Logo cedo, ainda chovia e trovejava, a guerra estourou na cidade. Todos se lamentavam e temiam o futuro incerto, já que os homens do exército opositor eram superiores e possuíam melhores armas. Sem pensar em guerra e sem medo algum, Esperança conseguiu as chaves e abriu o armário, logo depois que a mãe saiu a fim de comprar leite para fazer estoque. Assim que abriu o armário, viu aqueles potes todos, vazios, enormes, enfileirados em cinco prateleiras. Perguntou-se o que seria aquilo, suspeitou que sua mãe tivesse ficado louca, depois admitiu que poderiam ser apenas vidros velhos de palmito. Mas por que estariam guardados a sete chaves? Decepcionada com a descoberta, Esperança pegou um dos potes, o primeiro deles, e ficou observando por um longo tempo. Parecia hipnotizada. Foi quando sua mãe colocou os pé na cozinha e deu grito de espanto. Esperança assustou-se também e deixou o vidro se espatifar no chão de mármore. 

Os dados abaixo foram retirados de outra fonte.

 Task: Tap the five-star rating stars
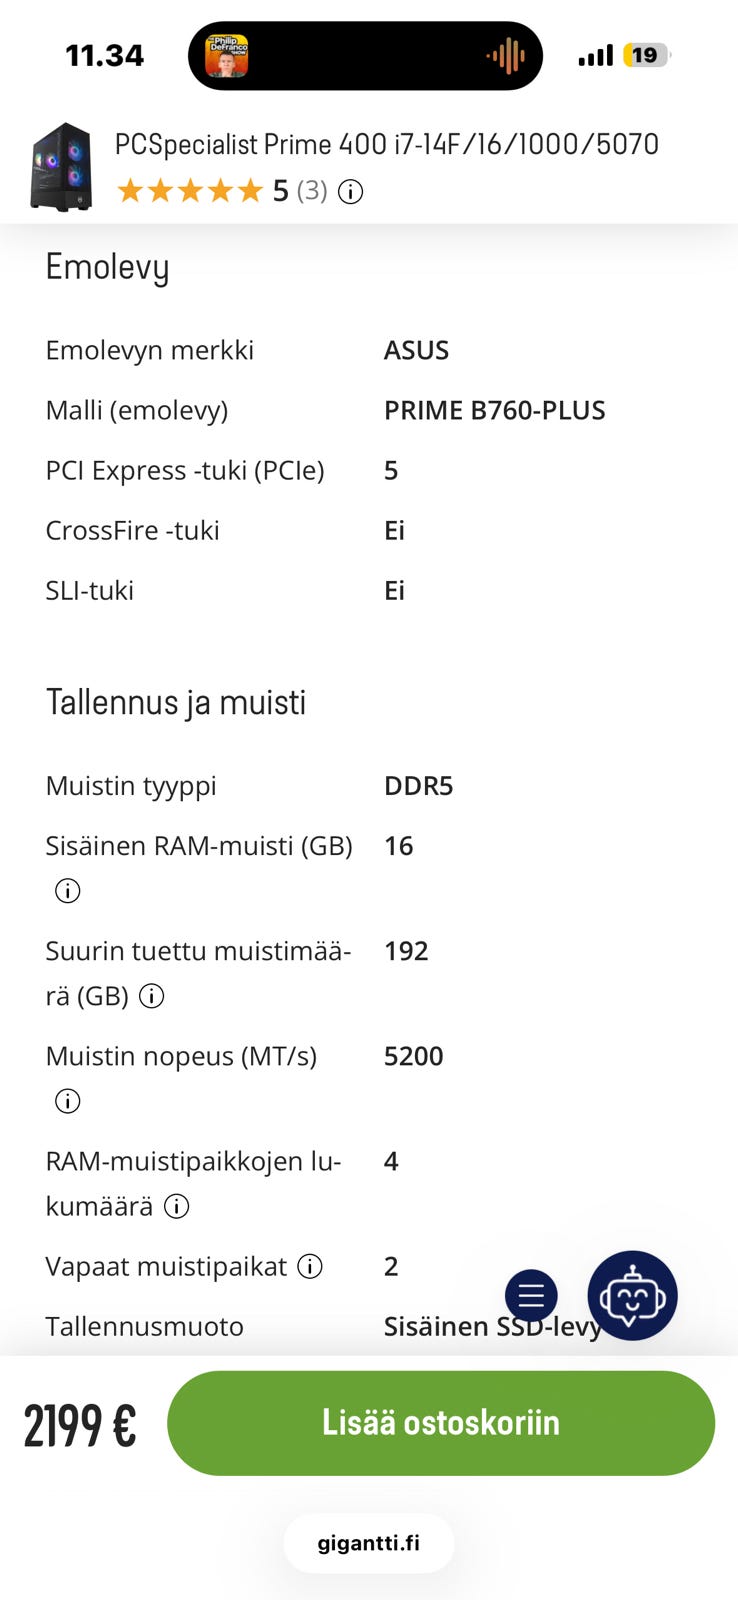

Um redemoinho se espalhou pela cozinha, pela casa, para fora. Esperança correu atrás do vento, encantada, certa de que a mãe tinha feito magia com os vidros. A mãe correu a buscar um pote vazio para apreender o vento fujão. Mas não deu certo. O vento não entrava no vidro, mas se espalhava mais e mais. E Esperança, encantada, conseguia ver o vento esparramado por todos os cantos, e um catavento girava no epicentro do vento, fazendo rodar e rodar e rodar com força todo o ar que vinha e ia. Esperança foi atraída pelo catavento como um ímã e segurou-se em uma de suas pontas, bem firme, como se tivesse feito isso milhares de vezes em sua vida. A mãe não entendia nada e só via a filha voar, voar mais alto, indo embora. Começou a chorar, desconsolada, enquanto sua filha, Esperança, voava no catavento do vento, pela cidade inteira e pelas outras cidades vizinhas. 

O que se sabe hoje é que a guerra acabou naquele dia. E o que se ouviu dizer é que a mãe, depois de perder a Esperança, perdeu o juízo e enlouqueceu. E os homens da cidade, conta-se, viram a Esperança no céu e nunca mais pegaram em armas.